Would you please repeat exactly the lines from the one containing "Terms and Conditions (350, 1074)" to the end of the records, both included, and leave out the rest?

#### DATA PROVIDED

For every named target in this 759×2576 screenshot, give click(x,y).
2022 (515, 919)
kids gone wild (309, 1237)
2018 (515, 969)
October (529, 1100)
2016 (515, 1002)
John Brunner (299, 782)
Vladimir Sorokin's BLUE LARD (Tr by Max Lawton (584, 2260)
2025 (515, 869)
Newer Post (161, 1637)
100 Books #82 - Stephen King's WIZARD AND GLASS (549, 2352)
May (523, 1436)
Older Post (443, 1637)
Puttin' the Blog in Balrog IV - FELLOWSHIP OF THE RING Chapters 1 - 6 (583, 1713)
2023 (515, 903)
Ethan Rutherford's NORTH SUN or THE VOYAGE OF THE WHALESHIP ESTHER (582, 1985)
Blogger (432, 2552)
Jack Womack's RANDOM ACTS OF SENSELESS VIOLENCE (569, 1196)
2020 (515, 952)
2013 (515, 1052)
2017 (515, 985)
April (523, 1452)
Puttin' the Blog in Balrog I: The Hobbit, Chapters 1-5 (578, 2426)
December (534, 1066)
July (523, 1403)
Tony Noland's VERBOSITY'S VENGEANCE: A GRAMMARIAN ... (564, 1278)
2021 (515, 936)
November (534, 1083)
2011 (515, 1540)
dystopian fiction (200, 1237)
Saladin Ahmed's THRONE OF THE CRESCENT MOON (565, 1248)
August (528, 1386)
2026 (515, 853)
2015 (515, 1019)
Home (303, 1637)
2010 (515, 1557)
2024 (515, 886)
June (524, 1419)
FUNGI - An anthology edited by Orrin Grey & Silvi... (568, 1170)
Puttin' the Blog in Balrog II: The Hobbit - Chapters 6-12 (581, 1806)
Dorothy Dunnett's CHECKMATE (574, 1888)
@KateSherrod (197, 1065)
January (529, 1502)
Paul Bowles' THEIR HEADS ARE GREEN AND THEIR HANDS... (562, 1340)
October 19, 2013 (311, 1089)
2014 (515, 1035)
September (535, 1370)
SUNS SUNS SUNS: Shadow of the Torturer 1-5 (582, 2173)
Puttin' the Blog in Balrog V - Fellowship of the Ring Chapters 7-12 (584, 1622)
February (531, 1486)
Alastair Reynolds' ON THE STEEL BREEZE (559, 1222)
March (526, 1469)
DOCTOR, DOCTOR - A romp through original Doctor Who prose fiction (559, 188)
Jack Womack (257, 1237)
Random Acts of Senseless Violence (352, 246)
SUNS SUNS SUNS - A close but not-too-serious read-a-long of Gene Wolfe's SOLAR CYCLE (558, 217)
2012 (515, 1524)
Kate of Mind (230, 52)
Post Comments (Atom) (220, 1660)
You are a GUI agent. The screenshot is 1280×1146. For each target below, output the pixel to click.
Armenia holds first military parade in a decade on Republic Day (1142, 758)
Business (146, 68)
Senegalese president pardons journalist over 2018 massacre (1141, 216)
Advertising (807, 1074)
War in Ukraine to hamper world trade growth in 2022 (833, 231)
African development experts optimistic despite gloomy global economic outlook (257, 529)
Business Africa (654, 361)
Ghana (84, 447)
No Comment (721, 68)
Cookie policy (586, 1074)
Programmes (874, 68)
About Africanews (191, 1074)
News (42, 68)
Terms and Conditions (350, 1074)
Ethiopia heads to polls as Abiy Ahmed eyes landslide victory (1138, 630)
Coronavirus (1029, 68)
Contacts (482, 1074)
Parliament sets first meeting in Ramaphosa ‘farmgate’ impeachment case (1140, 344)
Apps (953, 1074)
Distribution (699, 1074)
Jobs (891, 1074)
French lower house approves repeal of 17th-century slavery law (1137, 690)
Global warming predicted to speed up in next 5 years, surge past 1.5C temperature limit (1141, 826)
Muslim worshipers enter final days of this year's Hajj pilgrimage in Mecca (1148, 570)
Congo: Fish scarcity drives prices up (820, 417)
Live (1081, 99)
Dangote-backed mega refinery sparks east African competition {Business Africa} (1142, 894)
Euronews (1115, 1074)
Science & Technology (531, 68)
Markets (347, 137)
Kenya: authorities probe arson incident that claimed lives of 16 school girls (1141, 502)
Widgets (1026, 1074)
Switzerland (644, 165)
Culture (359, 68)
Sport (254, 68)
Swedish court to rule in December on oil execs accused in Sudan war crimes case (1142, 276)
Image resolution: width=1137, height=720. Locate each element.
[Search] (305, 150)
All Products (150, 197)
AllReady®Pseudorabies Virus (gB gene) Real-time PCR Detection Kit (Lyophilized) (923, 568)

########

*TASK RESULT*.
Terms and Conditions (350, 1074)
Ethiopia heads to polls as Abiy Ahmed eyes landslide victory (1138, 630)
Coronavirus (1029, 68)
Contacts (482, 1074)
Parliament sets first meeting in Ramaphosa ‘farmgate’ impeachment case (1140, 344)
Apps (953, 1074)
Distribution (699, 1074)
Jobs (891, 1074)
French lower house approves repeal of 17th-century slavery law (1137, 690)
Global warming predicted to speed up in next 5 years, surge past 1.5C temperature limit (1141, 826)
Muslim worshipers enter final days of this year's Hajj pilgrimage in Mecca (1148, 570)
Congo: Fish scarcity drives prices up (820, 417)
Live (1081, 99)
Dangote-backed mega refinery sparks east African competition {Business Africa} (1142, 894)
Euronews (1115, 1074)
Science & Technology (531, 68)
Markets (347, 137)
Kenya: authorities probe arson incident that claimed lives of 16 school girls (1141, 502)
Widgets (1026, 1074)
Switzerland (644, 165)
Culture (359, 68)
Sport (254, 68)
Swedish court to rule in December on oil execs accused in Sudan war crimes case (1142, 276)
Image resolution: width=1137, height=720. Locate each element.
[Search] (305, 150)
All Products (150, 197)
AllReady®Pseudorabies Virus (gB gene) Real-time PCR Detection Kit (Lyophilized) (923, 568)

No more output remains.